-------- Recorded information --------

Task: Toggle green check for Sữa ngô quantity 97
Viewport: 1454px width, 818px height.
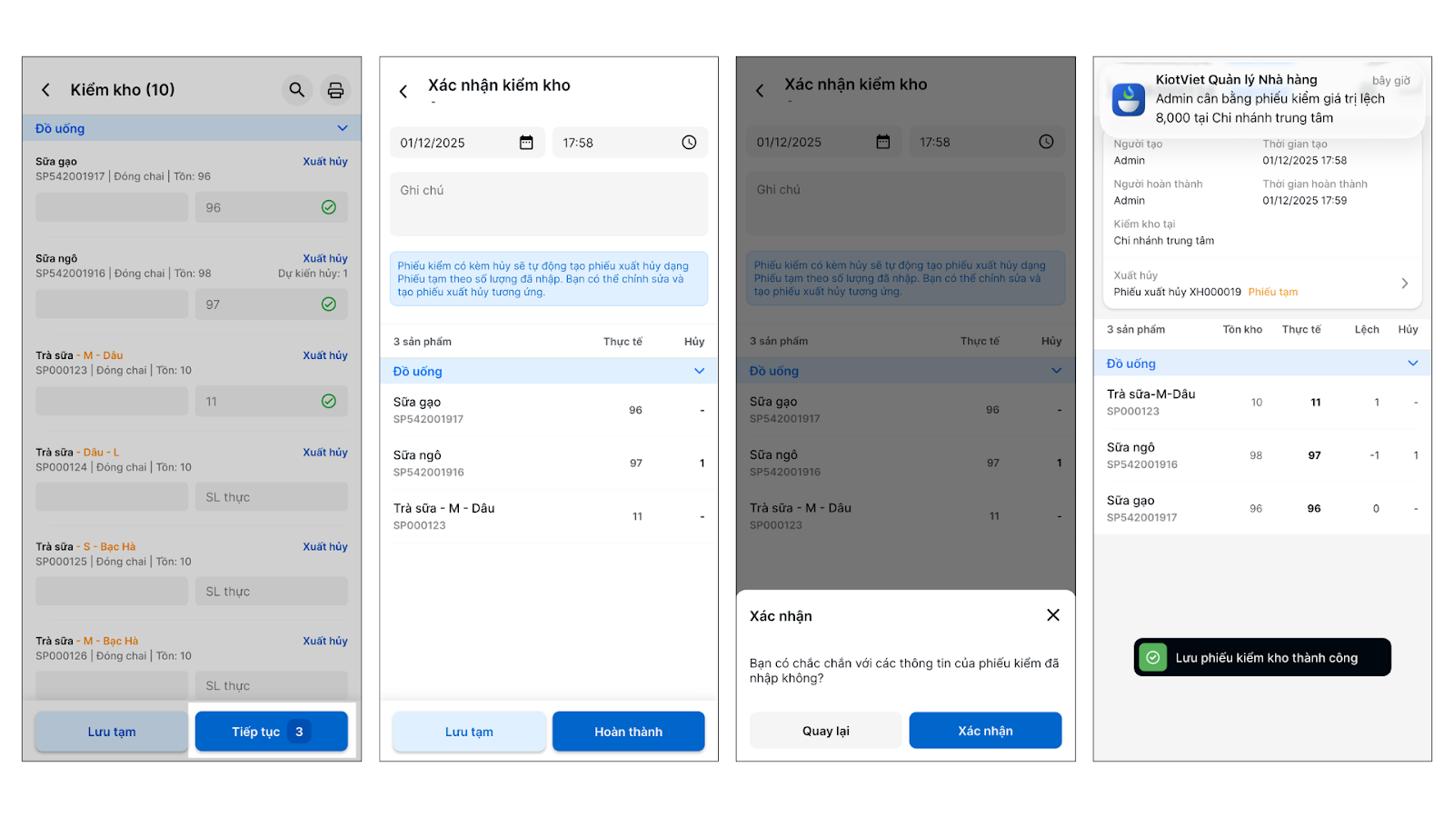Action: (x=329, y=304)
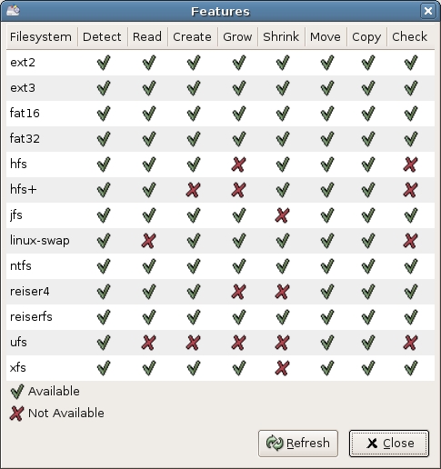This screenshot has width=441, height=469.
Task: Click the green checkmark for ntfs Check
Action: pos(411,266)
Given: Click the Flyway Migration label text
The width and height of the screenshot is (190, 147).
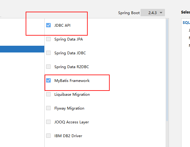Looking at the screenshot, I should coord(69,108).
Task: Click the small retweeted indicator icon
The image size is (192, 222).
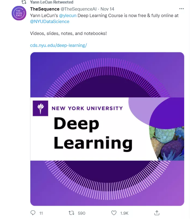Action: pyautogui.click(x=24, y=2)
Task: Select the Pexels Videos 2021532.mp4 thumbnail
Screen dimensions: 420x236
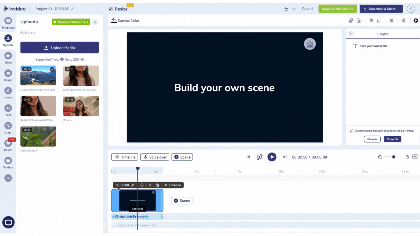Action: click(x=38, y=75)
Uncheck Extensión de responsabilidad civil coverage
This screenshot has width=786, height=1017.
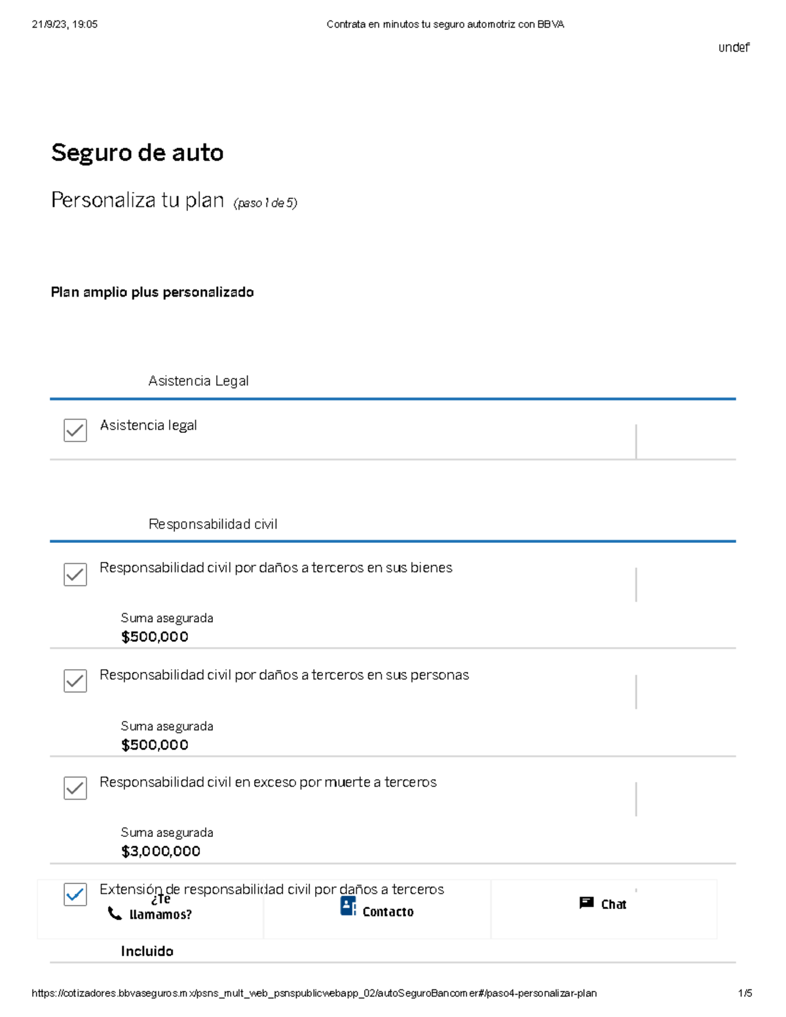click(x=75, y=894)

--------

## The task
Transcribe every record above exactly as written, leaving out any pictures.

## Solution to this exercise
Task: Toggle green check for Sữa ngô quantity 97
Viewport: 1454px width, 818px height.
Action: (x=329, y=304)
This screenshot has width=441, height=469.
Task: Click the green checkmark for ntfs Check
Action: pos(411,266)
Given: Click the Flyway Migration label text
The width and height of the screenshot is (190, 147).
Looking at the screenshot, I should coord(69,108).
Task: Click the small retweeted indicator icon
The image size is (192, 222).
Action: pyautogui.click(x=24, y=2)
Task: Select the Pexels Videos 2021532.mp4 thumbnail
Screen dimensions: 420x236
Action: click(x=38, y=75)
Uncheck Extensión de responsabilidad civil coverage
This screenshot has width=786, height=1017.
click(x=75, y=894)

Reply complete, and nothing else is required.